O ônus da prova

Por Luiz Eduardo Boaventura Pacífico

Sobre o livro

Quando um conflito de interesses é levado à apreciação judicial, cabe ao Estado resolvê-lo, pondo fim à controvérsia, mesmo que o juiz não se tenha convencido sobre os fatos relevantes e controvertidos do processo.

Nessa hipótese, o ônus da prova autoriza o pronunciamento judicial, indicando o conteúdo da decisão. É sobre esse aspecto essencial do ônus da prova (regra de julgamento) que se desenvolve a presente obra, sem descurar da importância igualmente desempenhada pelo subjetivo da prova.

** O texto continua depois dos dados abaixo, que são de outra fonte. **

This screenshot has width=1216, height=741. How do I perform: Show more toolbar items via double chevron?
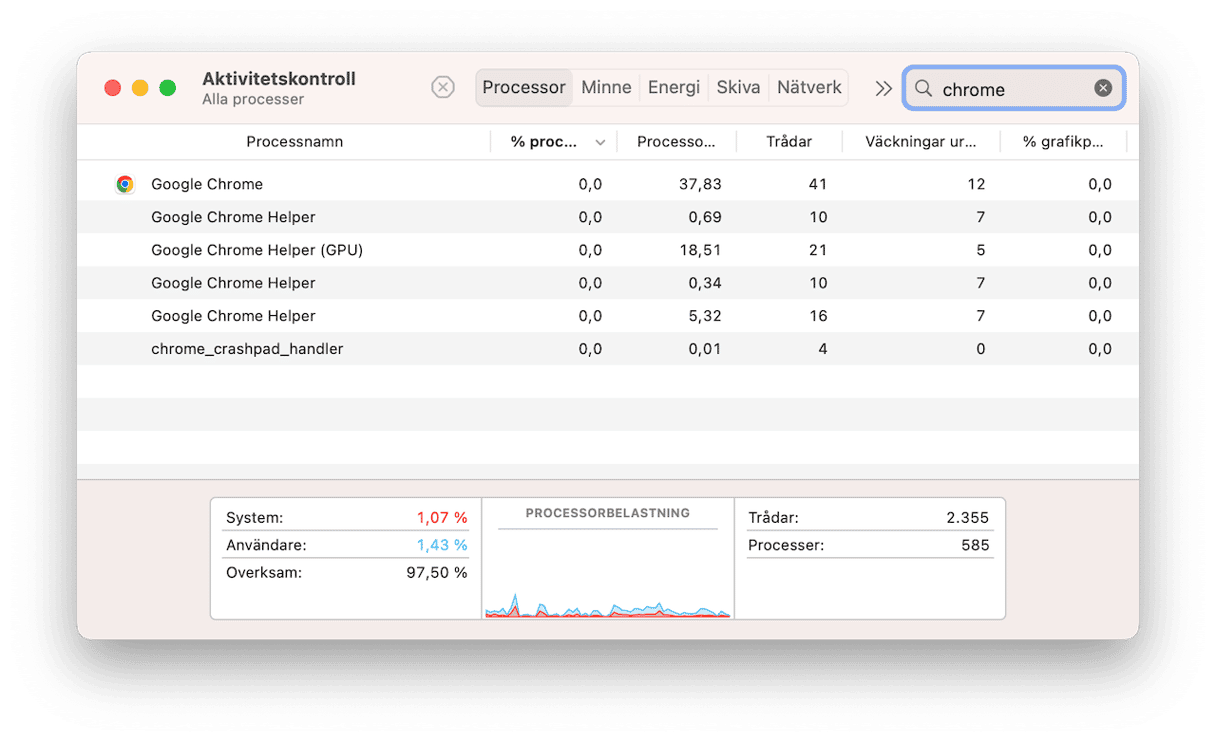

Partindo de conceitos de prova e ônus , são examinadosos critérios distributivos construídos a partir do direito romano, com a detida análise das doutrinas contemporâneas fundamentais. Por meio da exposição das principais teorias sobre o assunto, é possível detectar não apenas as fontes do art.

333 do CPC vigente, mas também a sua superação, de modo a permitir mais segurança na distribuição do ônus probandi nos casos concretos.

A obra, que tambem traça um perfil dogmático o instituto – inclusive relacionando o ônus da prova com os poderes instrutórios do juiz e as presunções -, contém reflexões e diretrizes práticas a próposito da inversão do ônus da prova no CDC, e aborda o tema à luz do Projeto de CPC, que pretende introduzir em nossa legislação o ônus dinâmico da prova.